Anthropic released its newest model, Claude Opus 4.8, this week with a slim lead on an intelligence benchmark, yet it trails the firm's restricted Mythos system on writing software exploits.

Key Points:

Claude Opus 4.8 narrowly tops the Artificial Analysis Intelligence Index at 61.4, just ahead of GPT-5.5 at 60.2.

In Anthropic's internal tests, Mythos produced working Firefox exploits on 70.8% of targets, against 8.8% for Opus 4.8.

Mythos stays limited to vetted Project Glasswing partners, while Opus 4.8 ships at the same price as its predecessor.

Opus 4.8 Benchmark Lead

The company rolled out Opus 4.8 this week and priced it at $5 per million input tokens and $25 per million output, holding the rate level with the prior Opus 4.7.

Independent testers report the model now leads the Artificial Analysis Intelligence Index at 61.4, an aggregate of ten evaluations, just ahead of GPT-5.5 at 60.2. Anthropic casts the upgrade as a modest, incremental step rather than the generational leap its naming might suggest.

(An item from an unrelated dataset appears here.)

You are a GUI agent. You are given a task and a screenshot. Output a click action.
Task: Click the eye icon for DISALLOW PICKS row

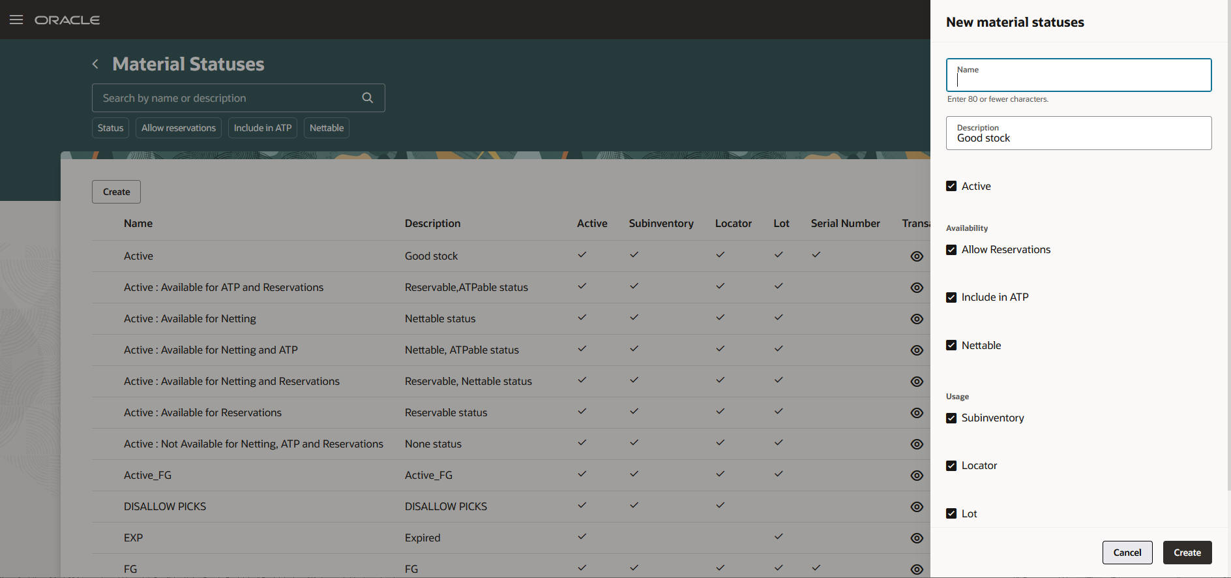917,507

On agentic coding, Opus 4.8 scores 69.2% on SWE-bench Pro, a benchmark that asks a model to fix real bugs inside large code repositories, while GPT-5.5 reaches 58.6%.

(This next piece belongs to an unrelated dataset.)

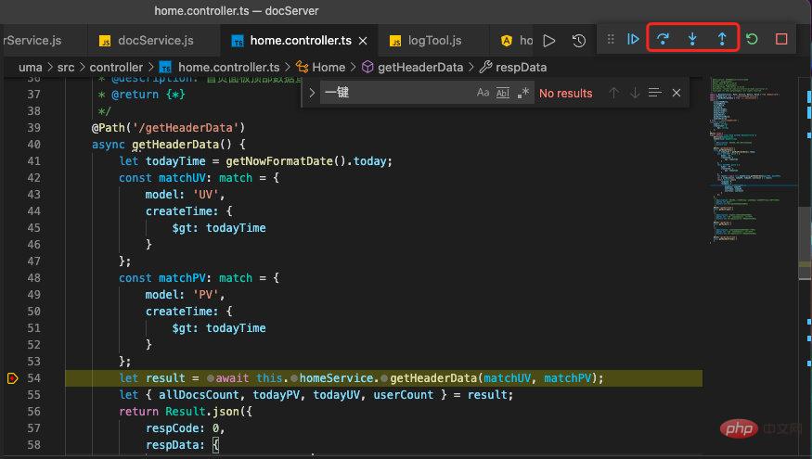The height and width of the screenshot is (459, 812).
Task: Open the timeline history icon
Action: 579,41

The two systems run nearly even on graduate-level science questions, both landing close to 94%, and Opus 4.8 narrowly leads a broad reasoning exam its predecessors trailed.

Mythos sits above both on the hardest engineering work, posting 77.8% on that same coding benchmark and a wider lead on tasks that mix code with screenshots. Anthropic restricts Mythos to a vetted set of partners under its Project Glasswing program, rather than selling it openly. It charges $25 and $125 per million tokens for the preview, five times the Opus rate.

Also Read: Zcash Cools After A 6% Drop While Monero Steals The Spotlight

Mythos Cyber Dominance

The widest gap shows up in offensive security.

With safeguards switched off, Mythos produced a full working exploit on 70.8% of Firefox targets in Anthropic's own evaluations, while Opus 4.8 cleared just 8.8%.

On a separate test drawn from open-source code, Opus 4.8 failed to score on 61.5% of targets, more than double the 23.3% miss rate posted by Mythos.

A public cross-model trial run by Berkeley RDI paired each system with its own coding agent across 898 real-world vulnerabilities, where Mythos wrote 157 working exploits to GPT-5.5's 120.

GPT-5.5 still held an edge on kernel-level exploitation, leading Mythos 22 to 12 on that narrow slice. The UK AI Security Institute placed it slightly ahead of Mythos on expert cyber tasks, at 71.4% to 68.6%.

Anthropic unveiled Mythos in April after the model found thousands of previously unknown flaws across major operating systems and every leading web browser, with hundreds reported in Firefox alone. The company then withheld it from public release, wary that the same exploit-writing skills could aid attackers as readily as the defenders it was built to help.